Is the NICU a morally stressful place to work? If so, is that necessarily a bad thing? According to a study by Janvier et al., the answer to these questions depends less upon the medical conditions of the babies in the NICU and more on the sociocultural milieu of the unit. In units where everybody agrees about the proper approach, there is less moral stress. When people disagree, the workplace is more stressful. Unfortunately, agreement does not necessarily reflect correctness of knowledge or attitudes.

Janvier and co-workers studied pediatrics residents, obstetrics residents and nurses who work in various perinatal settings in four university-based tertiary care centers in Quebec. Although the characteristics of the babies admitted to these NICUs are not reported in the study, we assume that the NICUs served a relatively similar population of patients (with the exception of the nurses working in an ‘outborn NICU’).

The main outcome measure of the study was self-reported rates of ‘ethical confrontation.’ The reported rates of ‘ethical confrontation’ differed among the different NICUs. Overall, 35% of nurses and 19% of residents reported that they frequently experienced ethical confrontations in their workplace. The most significant predictor of the likelihood of experiencing ethical confrontations was the place of work. Some NICUs are, apparently, more full of confrontation than others. In one center, none of the residents reported frequent ethical confrontation. In another center, 36% of residents experienced such confrontation.

Such a study begs the question of whether ethical confrontation or ethical controversy is a good thing or a bad thing. Some of the study's findings suggest that it may not be all bad. For example, respondents who reported fewer ethical confrontations at their place of work were also less knowledgeable about outcomes for tiny babies. They were more likely to incorrectly underestimate the likelihood of a good outcome for premature babies. Often, these incorrect assessments led them to not offer resuscitation to babies who would likely have had a good outcome. In doing so, they were acting in harmony with the prevailing practices at their centres. They seemed to feel good about it. There was no ethical confrontation.

This finding suggests that a prevailing consensus about appropriate practice can minimize ethical controversy without necessarily being associated with up to date and accurate knowledge or the best practices. The authors tactfully note that a lack of ethical confrontation ‘does not necessarily mean that the practices are more ethically appropriate.’ Conversely, the presence of ethical controversy does not necessarily mean that the practices are less ethically appropriate.

The phenomenon of a morally problematic consensus is a familiar problem in philosophy and politics. The fact that there is a widespread consensus about some activity or practice does not necessarily mean that it is morally correct. Famous examples include slavery in the American South, the euthanasia of mentally retarded people in Germany in the early and mid-twentieth century, or laws prohibiting interracial marriage in many States in the United States. The existence of a widespread consensus is no guarantee of moral rectitude.

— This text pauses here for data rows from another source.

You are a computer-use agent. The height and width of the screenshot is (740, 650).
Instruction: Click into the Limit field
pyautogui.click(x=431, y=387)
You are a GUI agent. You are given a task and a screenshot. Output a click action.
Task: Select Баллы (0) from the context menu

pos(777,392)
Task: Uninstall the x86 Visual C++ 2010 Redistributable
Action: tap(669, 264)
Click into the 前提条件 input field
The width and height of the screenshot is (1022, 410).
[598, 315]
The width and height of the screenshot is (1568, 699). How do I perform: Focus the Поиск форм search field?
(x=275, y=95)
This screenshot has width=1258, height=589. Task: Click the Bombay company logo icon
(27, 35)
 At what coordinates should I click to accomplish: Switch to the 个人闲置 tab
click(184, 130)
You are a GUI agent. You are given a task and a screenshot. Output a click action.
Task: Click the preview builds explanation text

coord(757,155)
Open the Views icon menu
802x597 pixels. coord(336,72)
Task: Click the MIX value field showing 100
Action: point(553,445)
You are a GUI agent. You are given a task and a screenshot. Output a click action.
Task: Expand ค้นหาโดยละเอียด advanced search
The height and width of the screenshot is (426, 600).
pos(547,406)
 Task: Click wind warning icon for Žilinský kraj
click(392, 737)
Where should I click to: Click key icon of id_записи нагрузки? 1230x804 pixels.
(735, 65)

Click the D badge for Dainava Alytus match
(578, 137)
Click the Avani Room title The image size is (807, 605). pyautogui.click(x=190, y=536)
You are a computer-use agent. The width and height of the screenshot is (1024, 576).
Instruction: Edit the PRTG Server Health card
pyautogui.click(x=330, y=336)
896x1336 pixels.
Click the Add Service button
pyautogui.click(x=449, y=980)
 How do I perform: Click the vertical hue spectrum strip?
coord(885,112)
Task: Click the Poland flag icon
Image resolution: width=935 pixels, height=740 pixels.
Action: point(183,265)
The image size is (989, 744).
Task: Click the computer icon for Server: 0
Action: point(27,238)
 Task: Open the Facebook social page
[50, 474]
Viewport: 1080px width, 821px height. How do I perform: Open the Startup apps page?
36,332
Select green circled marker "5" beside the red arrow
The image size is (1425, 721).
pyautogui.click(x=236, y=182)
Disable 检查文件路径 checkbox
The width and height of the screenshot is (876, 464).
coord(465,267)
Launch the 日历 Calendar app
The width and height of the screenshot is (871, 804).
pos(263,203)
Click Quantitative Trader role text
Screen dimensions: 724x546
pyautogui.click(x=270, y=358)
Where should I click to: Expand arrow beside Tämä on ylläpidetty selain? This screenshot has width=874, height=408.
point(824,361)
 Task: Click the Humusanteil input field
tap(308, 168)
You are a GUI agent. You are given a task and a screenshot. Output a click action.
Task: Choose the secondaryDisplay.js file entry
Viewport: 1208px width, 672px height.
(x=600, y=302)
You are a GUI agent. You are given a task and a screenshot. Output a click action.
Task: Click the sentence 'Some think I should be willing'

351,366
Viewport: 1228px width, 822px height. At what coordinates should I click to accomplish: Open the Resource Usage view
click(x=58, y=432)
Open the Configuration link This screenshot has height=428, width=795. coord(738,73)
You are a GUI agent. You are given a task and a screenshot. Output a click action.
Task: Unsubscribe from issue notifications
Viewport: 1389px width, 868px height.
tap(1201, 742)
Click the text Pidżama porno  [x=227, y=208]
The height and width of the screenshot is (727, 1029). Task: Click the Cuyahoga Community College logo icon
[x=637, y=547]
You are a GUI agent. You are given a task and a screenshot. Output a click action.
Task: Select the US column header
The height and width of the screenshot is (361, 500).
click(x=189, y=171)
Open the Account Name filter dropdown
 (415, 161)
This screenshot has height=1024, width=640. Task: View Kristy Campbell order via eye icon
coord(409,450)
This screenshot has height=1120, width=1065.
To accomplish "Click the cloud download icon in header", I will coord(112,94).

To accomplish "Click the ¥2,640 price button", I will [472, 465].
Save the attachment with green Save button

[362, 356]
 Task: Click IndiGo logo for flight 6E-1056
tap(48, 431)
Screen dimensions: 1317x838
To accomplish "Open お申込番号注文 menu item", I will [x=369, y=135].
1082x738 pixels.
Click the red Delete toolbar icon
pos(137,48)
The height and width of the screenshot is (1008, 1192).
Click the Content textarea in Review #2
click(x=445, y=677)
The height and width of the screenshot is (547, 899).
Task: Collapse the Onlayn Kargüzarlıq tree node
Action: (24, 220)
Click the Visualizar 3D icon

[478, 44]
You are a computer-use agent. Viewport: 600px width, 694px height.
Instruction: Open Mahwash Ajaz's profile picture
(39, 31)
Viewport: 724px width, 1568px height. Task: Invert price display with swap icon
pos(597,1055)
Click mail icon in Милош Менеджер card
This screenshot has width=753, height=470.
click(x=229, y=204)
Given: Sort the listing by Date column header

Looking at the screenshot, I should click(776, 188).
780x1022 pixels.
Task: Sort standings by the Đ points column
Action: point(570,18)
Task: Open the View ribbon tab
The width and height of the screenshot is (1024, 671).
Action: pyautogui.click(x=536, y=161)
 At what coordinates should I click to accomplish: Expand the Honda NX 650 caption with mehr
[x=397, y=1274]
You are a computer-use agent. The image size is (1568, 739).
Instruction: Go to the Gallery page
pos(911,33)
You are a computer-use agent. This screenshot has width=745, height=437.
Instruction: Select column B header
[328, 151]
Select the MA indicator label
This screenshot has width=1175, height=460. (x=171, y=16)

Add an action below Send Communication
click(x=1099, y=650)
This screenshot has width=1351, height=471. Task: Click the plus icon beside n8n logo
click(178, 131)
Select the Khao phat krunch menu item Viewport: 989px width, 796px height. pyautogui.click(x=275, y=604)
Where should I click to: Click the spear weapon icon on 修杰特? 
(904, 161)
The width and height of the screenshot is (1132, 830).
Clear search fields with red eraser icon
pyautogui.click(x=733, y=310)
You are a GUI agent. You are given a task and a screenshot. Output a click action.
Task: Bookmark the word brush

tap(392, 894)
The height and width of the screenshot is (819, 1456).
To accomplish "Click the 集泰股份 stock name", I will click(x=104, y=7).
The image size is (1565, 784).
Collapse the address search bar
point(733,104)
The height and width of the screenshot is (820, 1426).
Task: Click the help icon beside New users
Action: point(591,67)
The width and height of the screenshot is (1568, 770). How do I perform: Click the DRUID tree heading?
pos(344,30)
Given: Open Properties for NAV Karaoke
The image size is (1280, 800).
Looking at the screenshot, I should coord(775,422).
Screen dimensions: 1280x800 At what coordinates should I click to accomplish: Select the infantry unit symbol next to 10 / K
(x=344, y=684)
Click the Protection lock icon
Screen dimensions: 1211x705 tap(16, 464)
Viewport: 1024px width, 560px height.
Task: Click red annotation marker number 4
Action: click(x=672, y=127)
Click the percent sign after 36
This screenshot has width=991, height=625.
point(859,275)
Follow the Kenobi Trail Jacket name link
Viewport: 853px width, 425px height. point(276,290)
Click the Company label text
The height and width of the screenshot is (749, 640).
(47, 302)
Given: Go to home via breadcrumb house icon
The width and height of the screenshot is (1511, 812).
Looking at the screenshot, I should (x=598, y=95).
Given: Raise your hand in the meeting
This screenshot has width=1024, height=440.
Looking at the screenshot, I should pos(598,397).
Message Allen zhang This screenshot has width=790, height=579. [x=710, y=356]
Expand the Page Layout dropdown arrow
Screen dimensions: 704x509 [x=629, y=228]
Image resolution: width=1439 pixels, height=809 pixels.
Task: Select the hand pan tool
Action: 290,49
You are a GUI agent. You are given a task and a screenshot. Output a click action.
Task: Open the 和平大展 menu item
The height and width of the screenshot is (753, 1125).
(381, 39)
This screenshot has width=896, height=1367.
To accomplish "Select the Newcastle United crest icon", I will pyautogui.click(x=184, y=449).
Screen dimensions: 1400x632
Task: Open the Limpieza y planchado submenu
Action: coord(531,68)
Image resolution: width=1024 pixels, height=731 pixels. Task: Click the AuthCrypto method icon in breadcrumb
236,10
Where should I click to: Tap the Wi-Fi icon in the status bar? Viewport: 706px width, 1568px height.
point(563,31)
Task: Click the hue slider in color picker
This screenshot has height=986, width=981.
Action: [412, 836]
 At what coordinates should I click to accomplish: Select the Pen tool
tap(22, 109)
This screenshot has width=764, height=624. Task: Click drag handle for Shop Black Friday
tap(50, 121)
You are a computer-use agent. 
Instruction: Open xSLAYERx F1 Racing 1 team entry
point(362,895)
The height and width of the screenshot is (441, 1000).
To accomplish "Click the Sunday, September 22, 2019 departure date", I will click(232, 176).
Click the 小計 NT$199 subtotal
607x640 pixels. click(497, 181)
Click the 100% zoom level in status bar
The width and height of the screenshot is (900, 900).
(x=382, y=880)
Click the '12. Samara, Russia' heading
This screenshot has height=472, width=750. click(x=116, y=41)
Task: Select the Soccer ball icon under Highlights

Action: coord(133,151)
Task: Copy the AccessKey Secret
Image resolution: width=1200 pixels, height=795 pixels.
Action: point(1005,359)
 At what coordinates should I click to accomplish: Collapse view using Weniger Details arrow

Mark Twain satirically offers a famous example of misguided moral distress in his novel The Adventures of Huckleberry Finn. Huck is traveling down the Mississippi River on a raft with the runaway slave Jim. Huck knows, from his upbringing in the south, that it is ‘wrong’ to help a slave escape to freedom. The ‘right’ thing to do is to turn the slave in. However, Huck has become friends with Jim and learned of Jim's burning desire to escape to freedom. Huck struggles between his desire to do what he has been taught is right – that is, turn Jim in – and his own emotional impulse to help his friend escape, even though he's been raised to think it wrong. Twain writes (in Huck's voice),

‘I’d got to decide, forever, betwixt two things, and I knowed it. I studied a minute, sort of holding my breath, and then says to myself: ‘All right, then, I’ll go to hell.’ It was awful thoughts, and awful words, but they was said. And I let them stay said; and never thought no more about reforming. …I would go to work and steal Jim out of slavery again.’ (Twain M. The adventures of Huckleberry Finn. Accessible at http://www.geocities.com/swaisman/huckfinn.htm).

This passage, in which Huck assumes that he will go do hell for doing what we readers all recognize as the right thing, famously suggests how moral distress or ethical confrontation occurs when a society is in a time of moral transition. At such times, moral distress and moral confrontation arise precisely because there is a lack of consensus. People are unsure which moral position is correct and need to argue it out – with themselves or with others. They must decide whether to go with the prevailing but crumbling consensus or with the controversial but appealing challenge to that consensus.

It may be that we are witnessing such a shift in societal attitudes toward extremely premature newborns from one which classified infants using rather blunt prognostic determinants such as birthweight or gestational age to one in which treatments are offered or withheld based upon individualized assessments of prognosis. Such a shift would lead to treatment decisions that mirrored those made for other patients of other ages in other clinical settings. That shift, however, is likely to lead to unsettled ethical feelings, moral distress and confrontations. Those might be a sign of progress, rather than a sign of problems.